→ WORK TO COMPLETE: Take the records below and retype them line by line, from the first line through the one containing "Newer Post (247, 1137)"; stop there.

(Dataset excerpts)
=======
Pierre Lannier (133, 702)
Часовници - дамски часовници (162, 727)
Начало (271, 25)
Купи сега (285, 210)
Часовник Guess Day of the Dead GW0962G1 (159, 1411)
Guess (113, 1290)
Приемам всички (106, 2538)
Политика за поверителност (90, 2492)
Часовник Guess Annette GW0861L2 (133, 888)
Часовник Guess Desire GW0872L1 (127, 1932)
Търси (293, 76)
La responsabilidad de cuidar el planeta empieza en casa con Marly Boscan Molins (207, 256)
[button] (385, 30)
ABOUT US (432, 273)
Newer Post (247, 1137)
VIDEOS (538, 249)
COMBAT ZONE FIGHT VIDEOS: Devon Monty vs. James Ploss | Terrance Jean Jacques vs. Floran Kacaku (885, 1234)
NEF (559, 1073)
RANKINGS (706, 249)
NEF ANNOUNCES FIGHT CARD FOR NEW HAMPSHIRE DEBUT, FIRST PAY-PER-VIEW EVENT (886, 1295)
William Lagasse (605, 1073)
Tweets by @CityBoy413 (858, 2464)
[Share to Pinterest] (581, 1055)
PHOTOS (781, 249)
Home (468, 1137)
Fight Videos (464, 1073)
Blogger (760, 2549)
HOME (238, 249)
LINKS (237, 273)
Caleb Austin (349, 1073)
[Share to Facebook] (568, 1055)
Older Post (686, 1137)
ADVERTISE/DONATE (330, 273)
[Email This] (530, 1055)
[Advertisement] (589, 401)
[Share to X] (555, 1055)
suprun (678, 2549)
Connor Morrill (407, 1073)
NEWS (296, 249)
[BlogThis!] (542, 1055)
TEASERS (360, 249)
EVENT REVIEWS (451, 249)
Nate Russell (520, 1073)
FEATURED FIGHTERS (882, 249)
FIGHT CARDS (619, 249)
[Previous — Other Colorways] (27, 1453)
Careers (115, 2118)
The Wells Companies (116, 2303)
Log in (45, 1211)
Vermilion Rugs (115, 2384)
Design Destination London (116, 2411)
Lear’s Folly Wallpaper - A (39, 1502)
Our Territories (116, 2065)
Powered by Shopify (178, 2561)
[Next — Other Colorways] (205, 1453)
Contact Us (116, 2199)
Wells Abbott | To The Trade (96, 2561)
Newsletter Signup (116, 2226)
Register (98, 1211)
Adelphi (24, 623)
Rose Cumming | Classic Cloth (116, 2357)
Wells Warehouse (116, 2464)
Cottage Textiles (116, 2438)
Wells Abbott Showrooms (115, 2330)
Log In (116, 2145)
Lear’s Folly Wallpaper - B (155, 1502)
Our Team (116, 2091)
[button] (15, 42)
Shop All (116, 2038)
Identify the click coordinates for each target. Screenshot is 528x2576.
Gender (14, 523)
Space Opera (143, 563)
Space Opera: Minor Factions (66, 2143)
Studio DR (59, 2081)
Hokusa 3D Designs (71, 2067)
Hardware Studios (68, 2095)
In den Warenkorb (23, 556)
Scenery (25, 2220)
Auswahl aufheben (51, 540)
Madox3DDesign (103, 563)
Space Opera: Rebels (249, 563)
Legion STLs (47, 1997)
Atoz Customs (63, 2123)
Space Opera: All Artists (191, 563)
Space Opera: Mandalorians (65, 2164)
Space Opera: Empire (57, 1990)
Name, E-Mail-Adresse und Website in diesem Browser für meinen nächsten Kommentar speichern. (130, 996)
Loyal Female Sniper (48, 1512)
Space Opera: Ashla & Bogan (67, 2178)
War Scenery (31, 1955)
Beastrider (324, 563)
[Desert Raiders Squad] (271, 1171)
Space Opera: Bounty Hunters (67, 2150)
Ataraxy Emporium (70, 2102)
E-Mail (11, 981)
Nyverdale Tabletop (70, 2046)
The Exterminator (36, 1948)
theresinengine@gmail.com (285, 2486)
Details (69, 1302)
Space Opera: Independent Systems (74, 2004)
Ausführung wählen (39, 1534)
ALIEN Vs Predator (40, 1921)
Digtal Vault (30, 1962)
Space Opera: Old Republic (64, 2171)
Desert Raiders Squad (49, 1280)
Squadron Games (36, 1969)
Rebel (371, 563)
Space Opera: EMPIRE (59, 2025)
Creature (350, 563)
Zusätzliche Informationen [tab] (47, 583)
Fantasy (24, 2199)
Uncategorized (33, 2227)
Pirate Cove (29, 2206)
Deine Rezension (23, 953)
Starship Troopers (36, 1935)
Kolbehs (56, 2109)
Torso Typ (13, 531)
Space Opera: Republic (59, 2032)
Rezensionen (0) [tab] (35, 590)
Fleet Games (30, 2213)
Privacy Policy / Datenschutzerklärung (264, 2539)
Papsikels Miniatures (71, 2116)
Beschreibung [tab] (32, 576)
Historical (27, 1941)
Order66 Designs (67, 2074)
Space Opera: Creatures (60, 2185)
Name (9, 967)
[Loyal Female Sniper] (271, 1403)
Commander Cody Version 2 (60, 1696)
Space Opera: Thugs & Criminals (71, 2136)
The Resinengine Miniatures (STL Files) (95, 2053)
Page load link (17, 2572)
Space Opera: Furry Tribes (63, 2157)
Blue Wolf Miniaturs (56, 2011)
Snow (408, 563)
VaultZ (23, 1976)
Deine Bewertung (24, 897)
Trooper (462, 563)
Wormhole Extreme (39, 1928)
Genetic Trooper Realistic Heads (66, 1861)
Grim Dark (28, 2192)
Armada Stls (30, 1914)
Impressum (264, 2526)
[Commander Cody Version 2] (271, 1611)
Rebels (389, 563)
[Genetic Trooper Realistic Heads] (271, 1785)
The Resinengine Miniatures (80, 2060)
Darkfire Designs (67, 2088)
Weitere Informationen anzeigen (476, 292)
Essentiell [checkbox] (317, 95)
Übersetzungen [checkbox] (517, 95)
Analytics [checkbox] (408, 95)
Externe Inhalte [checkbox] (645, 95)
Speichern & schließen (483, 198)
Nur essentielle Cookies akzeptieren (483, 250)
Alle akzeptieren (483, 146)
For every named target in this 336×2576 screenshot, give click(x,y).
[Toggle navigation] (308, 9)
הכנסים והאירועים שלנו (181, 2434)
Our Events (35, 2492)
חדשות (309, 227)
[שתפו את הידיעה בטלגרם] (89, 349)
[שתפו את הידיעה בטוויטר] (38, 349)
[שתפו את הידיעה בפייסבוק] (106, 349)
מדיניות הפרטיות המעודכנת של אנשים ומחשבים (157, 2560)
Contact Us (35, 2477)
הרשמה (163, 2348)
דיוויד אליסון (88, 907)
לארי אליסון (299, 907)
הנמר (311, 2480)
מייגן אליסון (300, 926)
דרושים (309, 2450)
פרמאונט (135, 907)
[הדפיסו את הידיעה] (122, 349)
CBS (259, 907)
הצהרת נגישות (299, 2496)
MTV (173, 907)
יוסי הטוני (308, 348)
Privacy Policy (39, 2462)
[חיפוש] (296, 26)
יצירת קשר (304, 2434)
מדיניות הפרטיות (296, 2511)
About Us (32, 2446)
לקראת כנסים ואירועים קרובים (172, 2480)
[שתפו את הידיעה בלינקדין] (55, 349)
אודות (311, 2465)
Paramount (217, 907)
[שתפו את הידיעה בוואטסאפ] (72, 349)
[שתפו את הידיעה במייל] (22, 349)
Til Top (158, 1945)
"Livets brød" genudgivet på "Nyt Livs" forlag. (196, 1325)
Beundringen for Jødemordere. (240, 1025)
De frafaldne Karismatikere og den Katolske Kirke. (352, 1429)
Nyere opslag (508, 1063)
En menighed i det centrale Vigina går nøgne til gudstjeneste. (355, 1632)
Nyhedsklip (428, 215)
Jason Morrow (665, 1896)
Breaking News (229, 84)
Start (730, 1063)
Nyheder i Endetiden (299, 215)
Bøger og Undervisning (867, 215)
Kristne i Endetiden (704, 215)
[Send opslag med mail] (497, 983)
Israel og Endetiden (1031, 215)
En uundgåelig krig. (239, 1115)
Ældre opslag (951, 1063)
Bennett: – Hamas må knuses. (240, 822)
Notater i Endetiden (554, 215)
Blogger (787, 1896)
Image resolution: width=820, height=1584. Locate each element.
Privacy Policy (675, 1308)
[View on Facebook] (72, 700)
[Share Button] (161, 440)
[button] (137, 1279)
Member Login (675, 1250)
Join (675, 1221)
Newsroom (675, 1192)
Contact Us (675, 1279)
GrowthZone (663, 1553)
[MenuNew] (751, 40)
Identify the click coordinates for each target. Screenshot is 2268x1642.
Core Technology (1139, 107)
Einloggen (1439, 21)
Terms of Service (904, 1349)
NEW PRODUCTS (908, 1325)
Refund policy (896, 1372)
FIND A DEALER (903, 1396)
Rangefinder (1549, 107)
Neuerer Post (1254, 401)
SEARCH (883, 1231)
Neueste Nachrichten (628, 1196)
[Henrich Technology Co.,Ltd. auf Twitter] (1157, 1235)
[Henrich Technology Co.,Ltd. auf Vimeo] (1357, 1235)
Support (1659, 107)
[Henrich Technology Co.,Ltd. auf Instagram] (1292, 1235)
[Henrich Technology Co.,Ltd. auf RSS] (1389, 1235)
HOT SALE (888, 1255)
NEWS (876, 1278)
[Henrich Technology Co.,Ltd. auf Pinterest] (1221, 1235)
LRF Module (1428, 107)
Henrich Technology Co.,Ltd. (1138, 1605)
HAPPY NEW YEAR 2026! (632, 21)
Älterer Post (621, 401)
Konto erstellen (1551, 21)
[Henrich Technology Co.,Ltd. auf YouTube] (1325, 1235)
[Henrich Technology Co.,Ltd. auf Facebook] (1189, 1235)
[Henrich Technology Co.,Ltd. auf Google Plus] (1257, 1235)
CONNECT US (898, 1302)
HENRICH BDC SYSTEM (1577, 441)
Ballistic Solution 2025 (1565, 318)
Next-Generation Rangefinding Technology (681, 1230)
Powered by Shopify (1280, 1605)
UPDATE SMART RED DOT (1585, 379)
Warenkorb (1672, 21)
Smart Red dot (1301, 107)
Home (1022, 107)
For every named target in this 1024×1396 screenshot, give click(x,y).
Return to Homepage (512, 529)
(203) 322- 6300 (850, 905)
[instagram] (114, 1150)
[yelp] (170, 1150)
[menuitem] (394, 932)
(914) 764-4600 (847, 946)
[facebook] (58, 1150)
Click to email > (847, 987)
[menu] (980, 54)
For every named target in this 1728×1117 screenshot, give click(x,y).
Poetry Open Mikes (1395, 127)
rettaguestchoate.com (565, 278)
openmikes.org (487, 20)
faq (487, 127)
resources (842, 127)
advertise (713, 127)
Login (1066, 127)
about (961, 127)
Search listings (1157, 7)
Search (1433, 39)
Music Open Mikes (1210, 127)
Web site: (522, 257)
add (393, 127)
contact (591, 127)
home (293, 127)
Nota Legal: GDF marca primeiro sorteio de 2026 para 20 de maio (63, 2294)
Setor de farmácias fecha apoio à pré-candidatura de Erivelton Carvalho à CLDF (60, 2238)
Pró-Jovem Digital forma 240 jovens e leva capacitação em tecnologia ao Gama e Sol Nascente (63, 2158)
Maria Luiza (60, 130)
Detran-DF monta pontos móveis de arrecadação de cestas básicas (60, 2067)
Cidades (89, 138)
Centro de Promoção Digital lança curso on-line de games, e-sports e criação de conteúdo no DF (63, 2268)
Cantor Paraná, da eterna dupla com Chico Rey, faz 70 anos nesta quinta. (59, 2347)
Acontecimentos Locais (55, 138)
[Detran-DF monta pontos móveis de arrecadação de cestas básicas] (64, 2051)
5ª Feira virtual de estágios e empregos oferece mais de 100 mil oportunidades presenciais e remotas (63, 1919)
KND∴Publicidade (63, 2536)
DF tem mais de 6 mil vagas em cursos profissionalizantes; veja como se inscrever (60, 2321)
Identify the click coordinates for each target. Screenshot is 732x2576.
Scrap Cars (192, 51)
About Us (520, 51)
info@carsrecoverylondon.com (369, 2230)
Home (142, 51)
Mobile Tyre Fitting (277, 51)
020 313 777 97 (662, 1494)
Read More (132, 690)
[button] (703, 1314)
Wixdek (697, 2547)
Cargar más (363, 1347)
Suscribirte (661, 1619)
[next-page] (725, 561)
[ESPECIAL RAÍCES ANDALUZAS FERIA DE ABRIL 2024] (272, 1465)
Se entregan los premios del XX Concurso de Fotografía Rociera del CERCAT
=======
→ TASK RESULT:
Pierre Lannier (133, 702)
Часовници - дамски часовници (162, 727)
Начало (271, 25)
Купи сега (285, 210)
Часовник Guess Day of the Dead GW0962G1 (159, 1411)
Guess (113, 1290)
Приемам всички (106, 2538)
Политика за поверителност (90, 2492)
Часовник Guess Annette GW0861L2 (133, 888)
Часовник Guess Desire GW0872L1 (127, 1932)
Търси (293, 76)
La responsabilidad de cuidar el planeta empieza en casa con Marly Boscan Molins (207, 256)
[button] (385, 30)
ABOUT US (432, 273)
Newer Post (247, 1137)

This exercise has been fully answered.